Toronto rapper rises from the streets of Scarborough to balling at Drake's mansion
The tracks hit even harder knowing the Drake- and OVO-affiliated rapper's background in the Toronto hip hop scene. On September 14, 2017, Riicch's brother, mentor and friend, Anthony “Fif” Soares was gunned down in the lobby of a Toronto Community Housing building.
The late 33-year-old Scarborough resident's work continues to resonate within Toronto's music scene.
First memorialized by his close friend Drake with a "FIF FOREVER" tattoo and later immortalized in the back cover art for Drake's Dark Lane Demo Tapes, Fif's story is now the inspiration behind his brother Riicch's debut EP, God Don't Sleep.
“The personal loss set a retrospective vibe of things I've gone through in the last four years of my life,” Riicch said. "It's all built around the record."
The EP features a half dozen tracks with themes of depression, community, and love. God Don't Sleep's eponymous track is a standout in the album, Riicch baring his soul with bittersweet lyrics and album-defining dark atmosphere inspired directly by the loss of his brother.
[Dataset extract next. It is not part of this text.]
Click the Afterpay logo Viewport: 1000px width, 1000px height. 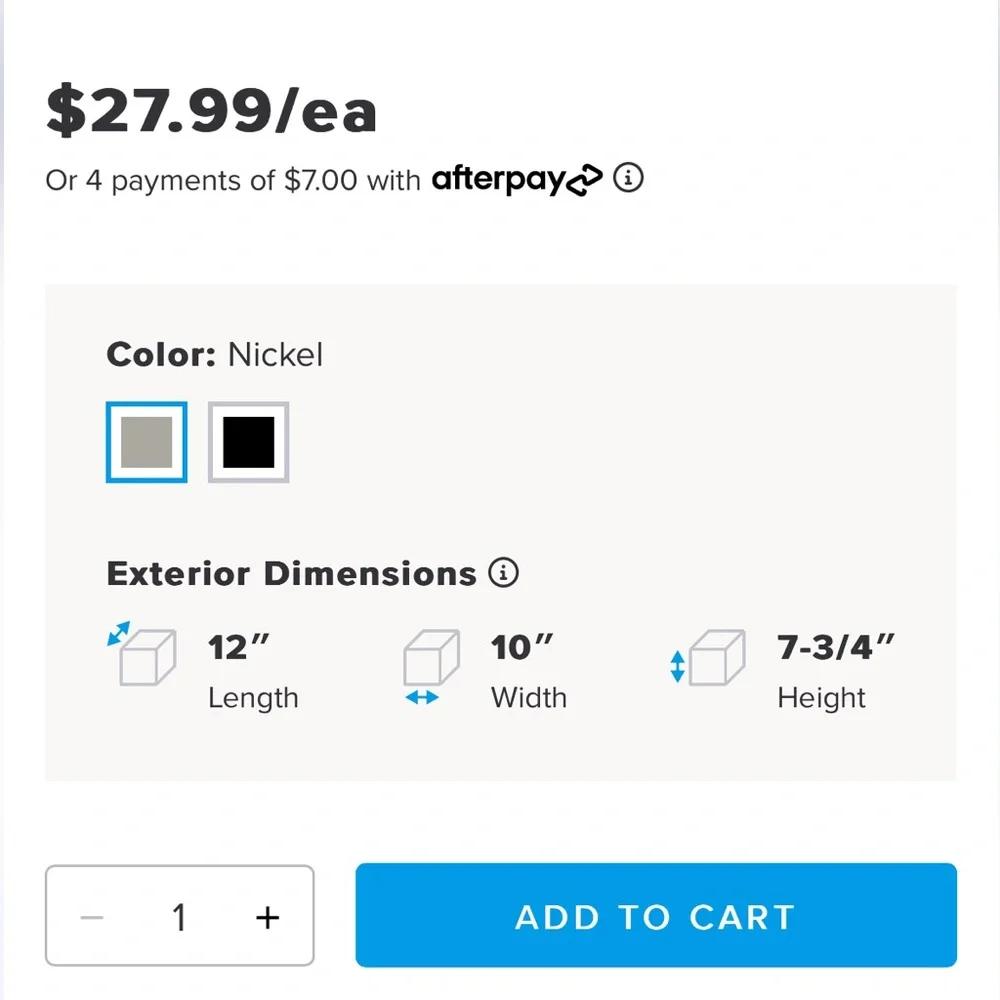(517, 179)

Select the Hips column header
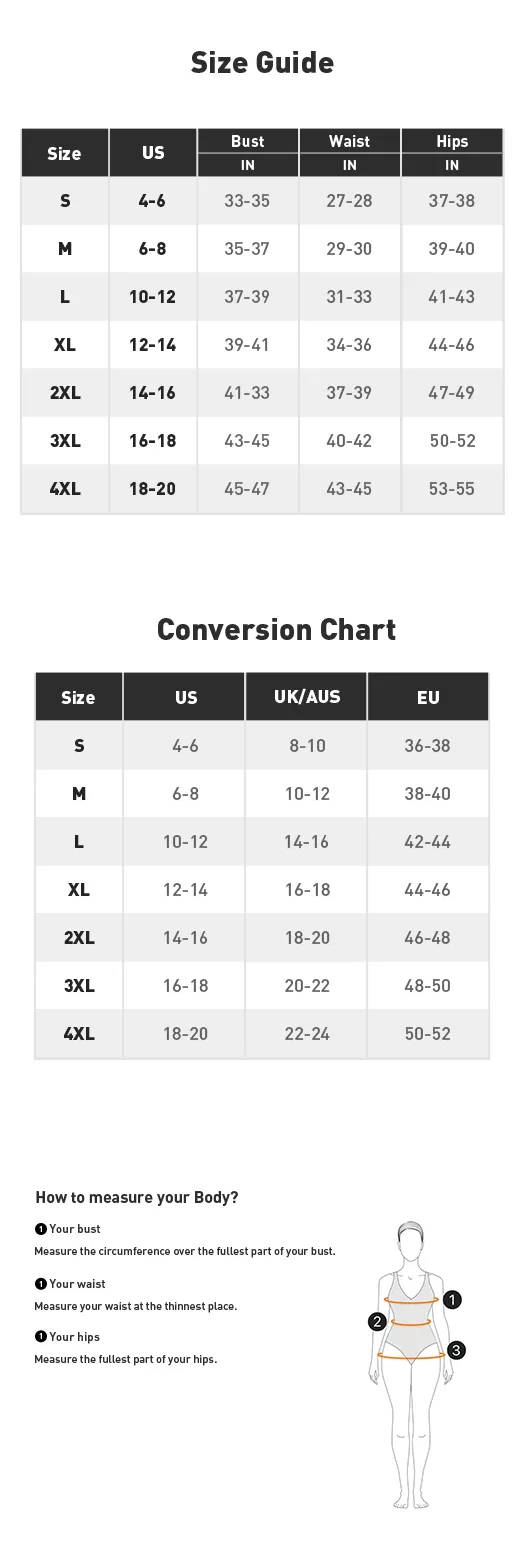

"When my brother passed away, a huge part of me passed away as well," said Riicch. "I was in so much emotional pain that my stomach hurt for a month straight. It was very difficult to deal with."
The EP's lead track, Spur of the Moment, jumps from sentimental to a stream-of-consciousness improvisational feel that establishes the vibe for the tracks to follow. Riicch's frustration and emotion come through raw and unfiltered in what began as a freestyle.
"I was having a tough day, and I got to the studio and just let it all out," Riicch said. "To me, that’s what it’s all about — living in the spur of the moment."
Produced in the midst of the pandemic, Riicch wasn't limited by the circumstances, saying "nothing was held back. I had access to a full private studio. When I record, I like to keep it private so I can get into my creative space."
Before the loss of his brother shaped his path in the Toronto music scene, Riicch got his start in Scarborough's Markham and Ellesmere neighbourhood.
"The happiest times of my life were when I was living there. I often think about my brother and our childhood days there — the beginning."
First exposed to albums like Michael Jackson's Thriller in his youth, the dark tones of the album's cover art and genre-altering classics like "Beat It" and "Thriller" are unexpected influences.
“If you go back and take a look at some of those visuals on that album, Jackson really over-achieved on expressing himself with the dark tone," Riicch said. "And that's definitely my style. Darkness, unfortunately, has been a big part of my life."
These classic visual and musical pop influences contrast sharply against the more modern flavours, a mix of various hip hop subgenres like trap and drill.
Riicch's roots with Drake and OVO go way back, though he is not currently signed to OVO Sound, his debut instead being released through musical development incubator Soul Gala.
The two know each other through Fif, with their bond growing in the wake of Fif's death as Drake’s role as a friend grew to mentor. "He was there for me in the darkest time of my life, and I’ll never forget that," said Riicch.
This friendship/mentorship still has a competitive side, both having led teams in Drake's Sanctuary Basketball League hosted in his lavish Bridle Path mansion.
Riicch notes the step up from the courts he grew up playing streetball in the Markham and Ellesmere area to balling with hip hop royalty.
"To go from playing on crooked rims, broken backboards, and uneven courts to playing on a real NBA-size court with a real NBA ball felt great! And then you add playing against my idol, and him cheering me on when he’s watching me. This is the type of story you can't just make up. All I can say is that it's a blessing and I really enjoy playing there. Sanctuary!"
Music offered a route off of a dangerous path for Riicch, though his brother's past has lingered in his early successes.
"My brother is very well known and respected in the Toronto scene, so when the torch is passed down to me, so are a lot of opinions and jealousy. I really can't explain how I overcame it. I only can say I took my pain and turned it into positive energy," Riicch said.
Fif's name and image are already prominent in the Toronto hip hop scene, but Riicch hopes that God Don’t Sleep presents a different side of his brother, saying “it's my responsibility to carry on my brother's legacy in a positive light.”
"I want people to see the good side and know that he was a great leader with a big heart. But I also want them to know he had a bit of that dark side. My brother truly feared nothing and no one."